═════ INFORMATION GIVEN ═════

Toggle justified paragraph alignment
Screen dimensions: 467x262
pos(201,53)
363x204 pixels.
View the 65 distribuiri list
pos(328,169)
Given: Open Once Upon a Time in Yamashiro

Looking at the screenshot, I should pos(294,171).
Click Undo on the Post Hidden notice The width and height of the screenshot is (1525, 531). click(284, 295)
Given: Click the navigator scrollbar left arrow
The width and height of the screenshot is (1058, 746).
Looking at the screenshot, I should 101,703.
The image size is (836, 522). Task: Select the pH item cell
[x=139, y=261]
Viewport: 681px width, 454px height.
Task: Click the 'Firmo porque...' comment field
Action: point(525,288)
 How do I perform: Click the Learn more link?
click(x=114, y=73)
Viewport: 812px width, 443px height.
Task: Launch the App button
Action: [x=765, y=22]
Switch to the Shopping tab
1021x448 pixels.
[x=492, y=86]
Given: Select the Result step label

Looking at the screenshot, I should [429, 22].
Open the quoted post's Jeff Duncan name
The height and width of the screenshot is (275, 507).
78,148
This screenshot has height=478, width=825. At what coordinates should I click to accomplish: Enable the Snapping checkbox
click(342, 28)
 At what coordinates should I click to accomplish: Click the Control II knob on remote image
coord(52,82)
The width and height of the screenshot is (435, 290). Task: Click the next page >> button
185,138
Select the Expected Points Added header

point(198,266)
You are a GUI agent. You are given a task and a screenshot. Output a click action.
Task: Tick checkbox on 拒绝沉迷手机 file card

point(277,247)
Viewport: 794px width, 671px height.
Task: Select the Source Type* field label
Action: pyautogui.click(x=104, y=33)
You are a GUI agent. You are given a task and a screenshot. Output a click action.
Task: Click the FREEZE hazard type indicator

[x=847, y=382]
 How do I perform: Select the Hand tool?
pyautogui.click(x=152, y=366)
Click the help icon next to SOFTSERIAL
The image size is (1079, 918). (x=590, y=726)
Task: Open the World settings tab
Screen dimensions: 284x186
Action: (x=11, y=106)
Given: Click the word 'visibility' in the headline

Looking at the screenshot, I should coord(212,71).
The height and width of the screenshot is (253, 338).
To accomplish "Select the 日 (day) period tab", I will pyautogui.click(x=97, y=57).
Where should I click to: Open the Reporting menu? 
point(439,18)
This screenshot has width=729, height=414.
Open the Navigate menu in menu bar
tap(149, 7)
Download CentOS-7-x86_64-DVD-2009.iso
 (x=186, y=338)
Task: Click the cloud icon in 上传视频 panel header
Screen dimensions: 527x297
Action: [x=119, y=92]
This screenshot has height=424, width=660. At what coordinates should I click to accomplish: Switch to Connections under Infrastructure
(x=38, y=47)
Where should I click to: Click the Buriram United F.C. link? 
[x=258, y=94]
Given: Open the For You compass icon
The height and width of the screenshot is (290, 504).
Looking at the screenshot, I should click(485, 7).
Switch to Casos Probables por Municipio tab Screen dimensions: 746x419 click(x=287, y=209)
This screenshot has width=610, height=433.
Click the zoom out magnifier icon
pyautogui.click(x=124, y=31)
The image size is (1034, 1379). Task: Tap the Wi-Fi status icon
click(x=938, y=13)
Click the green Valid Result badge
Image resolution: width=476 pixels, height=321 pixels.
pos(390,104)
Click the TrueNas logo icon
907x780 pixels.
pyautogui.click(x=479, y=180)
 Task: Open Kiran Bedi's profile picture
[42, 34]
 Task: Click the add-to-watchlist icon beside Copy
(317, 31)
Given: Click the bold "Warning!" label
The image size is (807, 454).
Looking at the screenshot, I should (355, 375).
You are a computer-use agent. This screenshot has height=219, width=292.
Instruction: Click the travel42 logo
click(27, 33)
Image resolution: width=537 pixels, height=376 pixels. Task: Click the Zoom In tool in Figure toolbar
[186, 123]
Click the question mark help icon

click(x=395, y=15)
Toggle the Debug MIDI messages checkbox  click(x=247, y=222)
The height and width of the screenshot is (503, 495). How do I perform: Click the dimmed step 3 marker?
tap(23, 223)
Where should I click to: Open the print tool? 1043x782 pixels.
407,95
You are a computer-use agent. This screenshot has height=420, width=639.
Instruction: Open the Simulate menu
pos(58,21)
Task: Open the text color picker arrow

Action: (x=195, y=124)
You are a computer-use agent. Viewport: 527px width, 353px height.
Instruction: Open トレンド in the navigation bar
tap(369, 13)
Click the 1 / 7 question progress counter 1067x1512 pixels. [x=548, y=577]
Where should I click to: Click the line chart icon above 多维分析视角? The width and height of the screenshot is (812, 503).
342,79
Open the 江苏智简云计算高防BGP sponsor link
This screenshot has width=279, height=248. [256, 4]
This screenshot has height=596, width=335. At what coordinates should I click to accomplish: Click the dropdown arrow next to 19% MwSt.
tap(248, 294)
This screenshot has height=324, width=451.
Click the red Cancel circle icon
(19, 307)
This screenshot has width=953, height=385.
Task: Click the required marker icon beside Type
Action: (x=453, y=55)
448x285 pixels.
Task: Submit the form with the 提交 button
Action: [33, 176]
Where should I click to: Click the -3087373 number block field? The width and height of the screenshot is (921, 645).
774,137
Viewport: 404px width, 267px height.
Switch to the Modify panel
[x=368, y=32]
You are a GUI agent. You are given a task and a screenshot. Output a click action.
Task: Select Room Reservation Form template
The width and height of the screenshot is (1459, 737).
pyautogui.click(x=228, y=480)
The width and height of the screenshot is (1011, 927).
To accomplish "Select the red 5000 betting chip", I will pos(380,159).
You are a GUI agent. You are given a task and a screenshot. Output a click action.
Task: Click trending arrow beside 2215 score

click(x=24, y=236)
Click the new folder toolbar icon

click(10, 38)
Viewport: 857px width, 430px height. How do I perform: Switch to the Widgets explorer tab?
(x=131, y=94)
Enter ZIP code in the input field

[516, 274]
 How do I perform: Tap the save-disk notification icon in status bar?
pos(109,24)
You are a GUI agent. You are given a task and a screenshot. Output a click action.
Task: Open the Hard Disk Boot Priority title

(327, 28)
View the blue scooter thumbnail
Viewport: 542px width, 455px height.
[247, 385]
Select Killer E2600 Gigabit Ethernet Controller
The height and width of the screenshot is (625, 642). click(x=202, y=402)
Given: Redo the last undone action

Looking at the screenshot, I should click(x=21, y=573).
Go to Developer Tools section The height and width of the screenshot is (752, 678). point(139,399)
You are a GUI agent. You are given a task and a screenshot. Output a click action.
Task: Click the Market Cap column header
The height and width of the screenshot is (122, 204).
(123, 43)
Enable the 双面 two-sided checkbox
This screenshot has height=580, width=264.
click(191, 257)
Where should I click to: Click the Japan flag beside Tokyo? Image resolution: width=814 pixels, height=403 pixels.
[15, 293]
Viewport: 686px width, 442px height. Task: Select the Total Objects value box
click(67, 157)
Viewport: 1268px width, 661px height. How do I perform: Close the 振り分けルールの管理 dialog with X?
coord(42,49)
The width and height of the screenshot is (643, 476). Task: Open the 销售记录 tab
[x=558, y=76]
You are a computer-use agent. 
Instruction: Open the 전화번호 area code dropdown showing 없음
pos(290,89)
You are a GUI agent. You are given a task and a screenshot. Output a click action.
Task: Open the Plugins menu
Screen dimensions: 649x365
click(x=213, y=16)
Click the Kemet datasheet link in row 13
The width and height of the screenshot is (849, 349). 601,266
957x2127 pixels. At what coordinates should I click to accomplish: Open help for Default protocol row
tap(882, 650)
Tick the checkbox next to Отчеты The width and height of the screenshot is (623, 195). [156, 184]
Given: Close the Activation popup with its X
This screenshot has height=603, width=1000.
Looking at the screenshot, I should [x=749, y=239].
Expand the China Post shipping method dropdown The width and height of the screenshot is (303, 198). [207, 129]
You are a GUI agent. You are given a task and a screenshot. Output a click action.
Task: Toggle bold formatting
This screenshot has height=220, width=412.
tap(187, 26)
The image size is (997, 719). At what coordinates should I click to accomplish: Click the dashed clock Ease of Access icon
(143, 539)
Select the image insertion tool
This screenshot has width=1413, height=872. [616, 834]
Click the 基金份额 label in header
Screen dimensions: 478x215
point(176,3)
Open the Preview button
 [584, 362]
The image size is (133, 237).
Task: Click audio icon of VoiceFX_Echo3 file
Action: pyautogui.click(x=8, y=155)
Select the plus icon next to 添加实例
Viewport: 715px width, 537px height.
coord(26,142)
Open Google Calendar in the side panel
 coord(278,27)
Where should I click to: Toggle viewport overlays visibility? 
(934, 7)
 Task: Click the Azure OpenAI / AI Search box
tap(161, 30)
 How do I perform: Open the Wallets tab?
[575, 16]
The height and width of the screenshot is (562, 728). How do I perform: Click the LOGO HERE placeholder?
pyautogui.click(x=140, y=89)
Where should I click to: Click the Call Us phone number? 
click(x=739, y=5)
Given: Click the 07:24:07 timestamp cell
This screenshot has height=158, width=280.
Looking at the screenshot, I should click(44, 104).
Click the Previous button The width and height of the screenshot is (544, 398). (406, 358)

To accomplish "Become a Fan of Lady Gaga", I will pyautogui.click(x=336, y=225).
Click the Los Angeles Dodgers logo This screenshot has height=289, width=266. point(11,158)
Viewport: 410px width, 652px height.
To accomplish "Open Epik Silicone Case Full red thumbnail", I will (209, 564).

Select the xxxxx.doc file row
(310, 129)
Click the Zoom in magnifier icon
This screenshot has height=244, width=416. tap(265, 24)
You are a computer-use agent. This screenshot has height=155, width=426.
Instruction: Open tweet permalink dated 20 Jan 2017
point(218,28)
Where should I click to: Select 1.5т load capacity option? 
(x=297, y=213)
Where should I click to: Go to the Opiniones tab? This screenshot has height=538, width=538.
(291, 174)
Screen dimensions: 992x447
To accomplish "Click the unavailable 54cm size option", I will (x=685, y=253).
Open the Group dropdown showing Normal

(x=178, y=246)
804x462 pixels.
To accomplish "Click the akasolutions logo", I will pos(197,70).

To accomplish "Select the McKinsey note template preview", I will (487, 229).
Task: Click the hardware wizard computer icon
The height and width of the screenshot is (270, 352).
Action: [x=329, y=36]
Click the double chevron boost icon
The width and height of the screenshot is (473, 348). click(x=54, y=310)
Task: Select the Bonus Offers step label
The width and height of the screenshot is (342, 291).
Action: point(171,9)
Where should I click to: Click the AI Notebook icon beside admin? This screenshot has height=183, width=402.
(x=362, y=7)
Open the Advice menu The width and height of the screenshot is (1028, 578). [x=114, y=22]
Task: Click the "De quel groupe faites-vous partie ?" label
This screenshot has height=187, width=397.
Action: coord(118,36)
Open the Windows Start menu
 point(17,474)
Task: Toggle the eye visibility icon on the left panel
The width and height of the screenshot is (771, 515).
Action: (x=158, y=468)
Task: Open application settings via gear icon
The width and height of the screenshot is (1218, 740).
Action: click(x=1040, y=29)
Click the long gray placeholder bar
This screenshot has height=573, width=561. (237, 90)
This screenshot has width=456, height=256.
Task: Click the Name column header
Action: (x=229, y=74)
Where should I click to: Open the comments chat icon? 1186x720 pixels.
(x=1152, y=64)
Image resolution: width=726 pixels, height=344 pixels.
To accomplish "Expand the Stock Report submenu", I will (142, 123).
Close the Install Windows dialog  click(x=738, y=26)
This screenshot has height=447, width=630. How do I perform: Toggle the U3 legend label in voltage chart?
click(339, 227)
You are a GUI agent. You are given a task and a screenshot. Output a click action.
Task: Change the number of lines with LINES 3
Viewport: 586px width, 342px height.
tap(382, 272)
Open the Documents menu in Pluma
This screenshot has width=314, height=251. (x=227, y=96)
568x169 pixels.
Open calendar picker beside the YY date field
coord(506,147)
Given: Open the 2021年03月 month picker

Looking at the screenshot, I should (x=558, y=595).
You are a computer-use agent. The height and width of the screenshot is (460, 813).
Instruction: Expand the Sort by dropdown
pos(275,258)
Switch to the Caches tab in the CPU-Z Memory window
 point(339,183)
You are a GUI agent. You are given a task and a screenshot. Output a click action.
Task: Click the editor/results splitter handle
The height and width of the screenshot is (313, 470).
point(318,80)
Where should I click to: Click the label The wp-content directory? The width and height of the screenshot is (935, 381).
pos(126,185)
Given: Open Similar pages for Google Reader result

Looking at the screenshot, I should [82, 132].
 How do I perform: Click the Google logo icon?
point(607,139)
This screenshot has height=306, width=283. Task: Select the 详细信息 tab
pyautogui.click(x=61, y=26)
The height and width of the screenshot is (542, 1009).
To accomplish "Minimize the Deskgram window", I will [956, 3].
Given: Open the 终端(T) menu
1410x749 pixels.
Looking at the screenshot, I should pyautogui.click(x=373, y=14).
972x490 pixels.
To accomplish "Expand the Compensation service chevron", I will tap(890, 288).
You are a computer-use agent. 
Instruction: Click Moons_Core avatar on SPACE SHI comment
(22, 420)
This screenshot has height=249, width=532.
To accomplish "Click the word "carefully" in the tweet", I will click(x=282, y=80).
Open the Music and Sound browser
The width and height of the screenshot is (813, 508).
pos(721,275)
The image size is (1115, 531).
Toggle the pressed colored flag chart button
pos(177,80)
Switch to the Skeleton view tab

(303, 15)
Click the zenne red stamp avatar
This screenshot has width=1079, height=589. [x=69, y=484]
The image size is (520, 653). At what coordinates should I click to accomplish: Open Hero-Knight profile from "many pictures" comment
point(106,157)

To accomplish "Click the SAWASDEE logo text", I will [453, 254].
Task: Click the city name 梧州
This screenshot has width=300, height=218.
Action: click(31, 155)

═════

The answer must consist of every line in the records above that contains the word "settings".

WRITTEN ANSWER.
Task: Open the World settings tab
Task: Open application settings via gear icon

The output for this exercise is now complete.